Work request:
Print the full listing below exactly, keeping every character as it stands.

========================================

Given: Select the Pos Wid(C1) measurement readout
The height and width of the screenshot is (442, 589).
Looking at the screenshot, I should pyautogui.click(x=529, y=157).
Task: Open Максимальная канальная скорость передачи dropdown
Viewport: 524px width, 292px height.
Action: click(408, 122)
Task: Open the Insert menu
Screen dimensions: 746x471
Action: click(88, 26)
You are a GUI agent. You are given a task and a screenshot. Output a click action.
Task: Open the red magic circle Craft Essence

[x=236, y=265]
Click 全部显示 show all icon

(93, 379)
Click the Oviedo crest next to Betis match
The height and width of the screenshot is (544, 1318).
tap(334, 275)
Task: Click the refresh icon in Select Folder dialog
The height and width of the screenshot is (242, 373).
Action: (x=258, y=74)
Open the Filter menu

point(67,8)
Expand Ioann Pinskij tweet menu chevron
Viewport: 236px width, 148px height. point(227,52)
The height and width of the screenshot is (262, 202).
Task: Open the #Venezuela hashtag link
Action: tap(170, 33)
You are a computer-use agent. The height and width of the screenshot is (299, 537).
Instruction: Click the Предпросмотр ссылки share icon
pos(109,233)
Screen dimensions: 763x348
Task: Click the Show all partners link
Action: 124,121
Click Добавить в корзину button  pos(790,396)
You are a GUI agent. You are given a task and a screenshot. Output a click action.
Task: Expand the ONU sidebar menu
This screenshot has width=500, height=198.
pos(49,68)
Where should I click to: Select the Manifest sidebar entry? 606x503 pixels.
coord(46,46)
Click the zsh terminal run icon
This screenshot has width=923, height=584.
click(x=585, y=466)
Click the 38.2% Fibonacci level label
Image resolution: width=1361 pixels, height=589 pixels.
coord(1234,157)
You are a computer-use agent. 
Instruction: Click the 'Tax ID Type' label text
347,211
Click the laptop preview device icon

========================================

Response to this exercise:
Given: Select the Pos Wid(C1) measurement readout
The height and width of the screenshot is (442, 589).
Looking at the screenshot, I should pyautogui.click(x=529, y=157).
Task: Open Максимальная канальная скорость передачи dropdown
Viewport: 524px width, 292px height.
Action: click(408, 122)
Task: Open the Insert menu
Screen dimensions: 746x471
Action: click(88, 26)
You are a GUI agent. You are given a task and a screenshot. Output a click action.
Task: Open the red magic circle Craft Essence

[x=236, y=265]
Click 全部显示 show all icon

(93, 379)
Click the Oviedo crest next to Betis match
The height and width of the screenshot is (544, 1318).
tap(334, 275)
Task: Click the refresh icon in Select Folder dialog
The height and width of the screenshot is (242, 373).
Action: (x=258, y=74)
Open the Filter menu

point(67,8)
Expand Ioann Pinskij tweet menu chevron
Viewport: 236px width, 148px height. point(227,52)
The height and width of the screenshot is (262, 202).
Task: Open the #Venezuela hashtag link
Action: tap(170, 33)
You are a computer-use agent. The height and width of the screenshot is (299, 537).
Instruction: Click the Предпросмотр ссылки share icon
pos(109,233)
Screen dimensions: 763x348
Task: Click the Show all partners link
Action: 124,121
Click Добавить в корзину button  pos(790,396)
You are a GUI agent. You are given a task and a screenshot. Output a click action.
Task: Expand the ONU sidebar menu
This screenshot has width=500, height=198.
pos(49,68)
Where should I click to: Select the Manifest sidebar entry? 606x503 pixels.
coord(46,46)
Click the zsh terminal run icon
This screenshot has width=923, height=584.
click(x=585, y=466)
Click the 38.2% Fibonacci level label
Image resolution: width=1361 pixels, height=589 pixels.
coord(1234,157)
You are a computer-use agent. 
Instruction: Click the 'Tax ID Type' label text
347,211
Click the laptop preview device icon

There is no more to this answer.